Note: Only effective with Virtuoso 6.0 and later.

Basic steps:

  1. Create a function for dumping the key:

    create procedure bkp_key (in f any, in tb_name varchar, in key_name varchar)
    {
      backup_prepare (f);
      backup_index (tb_name, key_name);
      backup_flush ();
      backup_close ();
    }
    ;
    
  2. On the source db execute:

    bkp_key ('mylog.txn', 'DB.DBA.T1', 'T1');
    

    This will dump in a "mylog.txn" file the T1 table's primary key.

  3. On source db stop server and do:

    virtuoso +backup-dump +foreground +mode l   ## ( lower case L )
    

    This will dump the schema tables only into the trx file.

  4. On the target db make sure there is no db file and place the trx file produced by previous step. Execute:

    virtuoso +restore-crash-dump +foreground ;
    

    This will create a new db with same db schema as on the source db.

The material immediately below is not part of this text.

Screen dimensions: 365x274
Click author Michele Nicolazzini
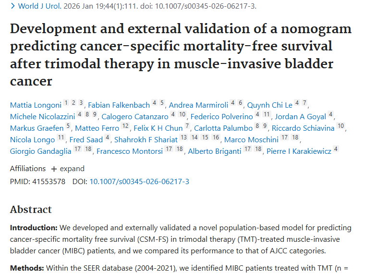coord(43,116)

  5. Start the target and do:

    replay ('mylog.txn') ;
    

    This will insert the PK data into the table from the source db dump.

  6. If the table in question has other indexes must drop them and re-create them, since they are empty as in previous step we have been restoring only the PK.

Note : following the steps from above can be dumped each index and then replay. Also the steps may be combined for multiple tables and keys in the backup procedure - just needs to be added the corresponding calls to the backup_index() function.